*Work to do:* Write these records as a JSON list of strings, one string per line, leaving out blank lines. Cover all the records.

*Available records:*
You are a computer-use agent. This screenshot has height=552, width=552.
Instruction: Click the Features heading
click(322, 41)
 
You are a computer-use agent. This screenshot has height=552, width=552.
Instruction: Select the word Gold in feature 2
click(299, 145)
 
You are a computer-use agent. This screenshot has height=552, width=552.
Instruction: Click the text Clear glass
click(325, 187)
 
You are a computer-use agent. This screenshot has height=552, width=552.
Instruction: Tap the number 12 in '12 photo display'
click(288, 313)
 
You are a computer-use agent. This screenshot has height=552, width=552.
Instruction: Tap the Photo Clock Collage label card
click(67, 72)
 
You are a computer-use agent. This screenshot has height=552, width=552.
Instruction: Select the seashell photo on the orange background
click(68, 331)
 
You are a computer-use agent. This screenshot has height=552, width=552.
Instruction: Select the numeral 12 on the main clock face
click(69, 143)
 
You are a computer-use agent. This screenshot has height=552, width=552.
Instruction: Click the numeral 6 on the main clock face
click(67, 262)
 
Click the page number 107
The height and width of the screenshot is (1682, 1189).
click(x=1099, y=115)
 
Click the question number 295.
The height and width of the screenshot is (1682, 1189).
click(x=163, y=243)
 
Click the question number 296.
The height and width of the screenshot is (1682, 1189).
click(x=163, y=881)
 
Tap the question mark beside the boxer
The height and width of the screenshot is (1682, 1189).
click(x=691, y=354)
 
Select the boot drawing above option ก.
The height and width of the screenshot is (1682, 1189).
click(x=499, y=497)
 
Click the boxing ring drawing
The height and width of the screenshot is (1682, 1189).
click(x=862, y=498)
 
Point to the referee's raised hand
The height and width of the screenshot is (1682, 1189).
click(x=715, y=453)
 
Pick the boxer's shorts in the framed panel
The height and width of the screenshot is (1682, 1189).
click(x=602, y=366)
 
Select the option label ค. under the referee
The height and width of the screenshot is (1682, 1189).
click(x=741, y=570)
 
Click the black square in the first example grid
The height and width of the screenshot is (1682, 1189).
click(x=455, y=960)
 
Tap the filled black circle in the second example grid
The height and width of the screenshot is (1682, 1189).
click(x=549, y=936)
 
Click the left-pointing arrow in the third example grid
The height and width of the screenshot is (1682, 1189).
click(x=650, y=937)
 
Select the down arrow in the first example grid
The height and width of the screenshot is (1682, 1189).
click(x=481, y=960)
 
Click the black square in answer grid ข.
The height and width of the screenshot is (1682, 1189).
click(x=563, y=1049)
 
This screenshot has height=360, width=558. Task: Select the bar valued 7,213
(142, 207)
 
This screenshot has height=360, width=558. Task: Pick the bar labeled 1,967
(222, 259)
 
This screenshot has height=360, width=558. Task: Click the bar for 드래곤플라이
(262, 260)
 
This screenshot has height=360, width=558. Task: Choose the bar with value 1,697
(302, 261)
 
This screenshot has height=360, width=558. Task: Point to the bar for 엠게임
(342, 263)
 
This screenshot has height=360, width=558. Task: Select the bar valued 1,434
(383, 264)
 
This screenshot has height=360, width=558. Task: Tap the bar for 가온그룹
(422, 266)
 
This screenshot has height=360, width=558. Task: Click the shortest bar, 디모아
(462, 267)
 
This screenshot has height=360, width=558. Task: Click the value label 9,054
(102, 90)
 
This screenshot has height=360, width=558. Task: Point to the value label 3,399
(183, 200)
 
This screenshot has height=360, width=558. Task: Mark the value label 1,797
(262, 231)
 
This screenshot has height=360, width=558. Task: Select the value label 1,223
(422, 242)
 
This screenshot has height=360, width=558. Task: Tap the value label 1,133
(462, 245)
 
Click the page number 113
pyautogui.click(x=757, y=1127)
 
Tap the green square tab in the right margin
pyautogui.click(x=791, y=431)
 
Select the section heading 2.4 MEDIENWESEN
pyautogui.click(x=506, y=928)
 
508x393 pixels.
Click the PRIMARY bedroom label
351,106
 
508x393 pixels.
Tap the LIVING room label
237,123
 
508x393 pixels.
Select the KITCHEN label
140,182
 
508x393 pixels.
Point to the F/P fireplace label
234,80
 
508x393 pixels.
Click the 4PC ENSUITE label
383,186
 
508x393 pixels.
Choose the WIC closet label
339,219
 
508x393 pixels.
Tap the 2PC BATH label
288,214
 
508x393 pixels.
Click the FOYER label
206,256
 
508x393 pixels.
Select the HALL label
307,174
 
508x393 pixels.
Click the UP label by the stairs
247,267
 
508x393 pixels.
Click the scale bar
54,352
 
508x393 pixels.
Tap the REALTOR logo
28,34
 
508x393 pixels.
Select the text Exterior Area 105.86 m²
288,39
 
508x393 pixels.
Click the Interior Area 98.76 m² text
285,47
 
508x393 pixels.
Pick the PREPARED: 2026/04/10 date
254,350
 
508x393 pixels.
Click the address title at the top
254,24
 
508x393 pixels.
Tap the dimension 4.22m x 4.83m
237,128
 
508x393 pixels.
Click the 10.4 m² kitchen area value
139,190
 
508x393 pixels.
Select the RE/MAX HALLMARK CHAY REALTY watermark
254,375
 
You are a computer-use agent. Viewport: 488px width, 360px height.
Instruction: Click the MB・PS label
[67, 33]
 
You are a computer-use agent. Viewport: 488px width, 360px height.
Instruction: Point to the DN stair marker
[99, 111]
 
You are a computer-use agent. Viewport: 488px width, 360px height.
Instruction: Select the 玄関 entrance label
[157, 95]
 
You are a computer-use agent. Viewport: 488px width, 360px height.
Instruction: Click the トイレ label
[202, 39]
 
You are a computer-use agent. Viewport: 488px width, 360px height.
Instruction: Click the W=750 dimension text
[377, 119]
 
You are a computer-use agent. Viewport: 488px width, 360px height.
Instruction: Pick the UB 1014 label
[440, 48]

*Exercise solution:*
[
  "You are a computer-use agent. This screenshot has height=552, width=552.",
  "Instruction: Click the Features heading",
  "click(322, 41)",
  "You are a computer-use agent. This screenshot has height=552, width=552.",
  "Instruction: Select the word Gold in feature 2",
  "click(299, 145)",
  "You are a computer-use agent. This screenshot has height=552, width=552.",
  "Instruction: Click the text Clear glass",
  "click(325, 187)",
  "You are a computer-use agent. This screenshot has height=552, width=552.",
  "Instruction: Tap the number 12 in '12 photo display'",
  "click(288, 313)",
  "You are a computer-use agent. This screenshot has height=552, width=552.",
  "Instruction: Tap the Photo Clock Collage label card",
  "click(67, 72)",
  "You are a computer-use agent. This screenshot has height=552, width=552.",
  "Instruction: Select the seashell photo on the orange background",
  "click(68, 331)",
  "You are a computer-use agent. This screenshot has height=552, width=552.",
  "Instruction: Select the numeral 12 on the main clock face",
  "click(69, 143)",
  "You are a computer-use agent. This screenshot has height=552, width=552.",
  "Instruction: Click the numeral 6 on the main clock face",
  "click(67, 262)",
  "Click the page number 107",
  "The height and width of the screenshot is (1682, 1189).",
  "click(x=1099, y=115)",
  "Click the question number 295.",
  "The height and width of the screenshot is (1682, 1189).",
  "click(x=163, y=243)",
  "Click the question number 296.",
  "The height and width of the screenshot is (1682, 1189).",
  "click(x=163, y=881)",
  "Tap the question mark beside the boxer",
  "The height and width of the screenshot is (1682, 1189).",
  "click(x=691, y=354)",
  "Select the boot drawing above option ก.",
  "The height and width of the screenshot is (1682, 1189).",
  "click(x=499, y=497)",
  "Click the boxing ring drawing",
  "The height and width of the screenshot is (1682, 1189).",
  "click(x=862, y=498)",
  "Point to the referee's raised hand",
  "The height and width of the screenshot is (1682, 1189).",
  "click(x=715, y=453)",
  "Pick the boxer's shorts in the framed panel",
  "The height and width of the screenshot is (1682, 1189).",
  "click(x=602, y=366)",
  "Select the option label ค. under the referee",
  "The height and width of the screenshot is (1682, 1189).",
  "click(x=741, y=570)",
  "Click the black square in the first example grid",
  "The height and width of the screenshot is (1682, 1189).",
  "click(x=455, y=960)",
  "Tap the filled black circle in the second example grid",
  "The height and width of the screenshot is (1682, 1189).",
  "click(x=549, y=936)",
  "Click the left-pointing arrow in the third example grid",
  "The height and width of the screenshot is (1682, 1189).",
  "click(x=650, y=937)",
  "Select the down arrow in the first example grid",
  "The height and width of the screenshot is (1682, 1189).",
  "click(x=481, y=960)",
  "Click the black square in answer grid ข.",
  "The height and width of the screenshot is (1682, 1189).",
  "click(x=563, y=1049)",
  "This screenshot has height=360, width=558. Task: Select the bar valued 7,213",
  "(142, 207)",
  "This screenshot has height=360, width=558. Task: Pick the bar labeled 1,967",
  "(222, 259)",
  "This screenshot has height=360, width=558. Task: Click the bar for 드래곤플라이",
  "(262, 260)",
  "This screenshot has height=360, width=558. Task: Choose the bar with value 1,697",
  "(302, 261)",
  "This screenshot has height=360, width=558. Task: Point to the bar for 엠게임",
  "(342, 263)",
  "This screenshot has height=360, width=558. Task: Select the bar valued 1,434",
  "(383, 264)",
  "This screenshot has height=360, width=558. Task: Tap the bar for 가온그룹",
  "(422, 266)",
  "This screenshot has height=360, width=558. Task: Click the shortest bar, 디모아",
  "(462, 267)",
  "This screenshot has height=360, width=558. Task: Click the value label 9,054",
  "(102, 90)",
  "This screenshot has height=360, width=558. Task: Point to the value label 3,399",
  "(183, 200)",
  "This screenshot has height=360, width=558. Task: Mark the value label 1,797",
  "(262, 231)",
  "This screenshot has height=360, width=558. Task: Select the value label 1,223",
  "(422, 242)",
  "This screenshot has height=360, width=558. Task: Tap the value label 1,133",
  "(462, 245)",
  "Click the page number 113",
  "pyautogui.click(x=757, y=1127)",
  "Tap the green square tab in the right margin",
  "pyautogui.click(x=791, y=431)",
  "Select the section heading 2.4 MEDIENWESEN",
  "pyautogui.click(x=506, y=928)",
  "508x393 pixels.",
  "Click the PRIMARY bedroom label",
  "351,106",
  "508x393 pixels.",
  "Tap the LIVING room label",
  "237,123",
  "508x393 pixels.",
  "Select the KITCHEN label",
  "140,182",
  "508x393 pixels.",
  "Point to the F/P fireplace label",
  "234,80",
  "508x393 pixels.",
  "Click the 4PC ENSUITE label",
  "383,186",
  "508x393 pixels.",
  "Choose the WIC closet label",
  "339,219",
  "508x393 pixels.",
  "Tap the 2PC BATH label",
  "288,214",
  "508x393 pixels.",
  "Click the FOYER label",
  "206,256",
  "508x393 pixels.",
  "Select the HALL label",
  "307,174",
  "508x393 pixels.",
  "Click the UP label by the stairs",
  "247,267",
  "508x393 pixels.",
  "Click the scale bar",
  "54,352",
  "508x393 pixels.",
  "Tap the REALTOR logo",
  "28,34",
  "508x393 pixels.",
  "Select the text Exterior Area 105.86 m²",
  "288,39",
  "508x393 pixels.",
  "Click the Interior Area 98.76 m² text",
  "285,47",
  "508x393 pixels.",
  "Pick the PREPARED: 2026/04/10 date",
  "254,350",
  "508x393 pixels.",
  "Click the address title at the top",
  "254,24",
  "508x393 pixels.",
  "Tap the dimension 4.22m x 4.83m",
  "237,128",
  "508x393 pixels.",
  "Click the 10.4 m² kitchen area value",
  "139,190",
  "508x393 pixels.",
  "Select the RE/MAX HALLMARK CHAY REALTY watermark",
  "254,375",
  "You are a computer-use agent. Viewport: 488px width, 360px height.",
  "Instruction: Click the MB・PS label",
  "[67, 33]",
  "You are a computer-use agent. Viewport: 488px width, 360px height.",
  "Instruction: Point to the DN stair marker",
  "[99, 111]",
  "You are a computer-use agent. Viewport: 488px width, 360px height.",
  "Instruction: Select the 玄関 entrance label",
  "[157, 95]",
  "You are a computer-use agent. Viewport: 488px width, 360px height.",
  "Instruction: Click the トイレ label",
  "[202, 39]",
  "You are a computer-use agent. Viewport: 488px width, 360px height.",
  "Instruction: Click the W=750 dimension text",
  "[377, 119]",
  "You are a computer-use agent. Viewport: 488px width, 360px height.",
  "Instruction: Pick the UB 1014 label",
  "[440, 48]"
]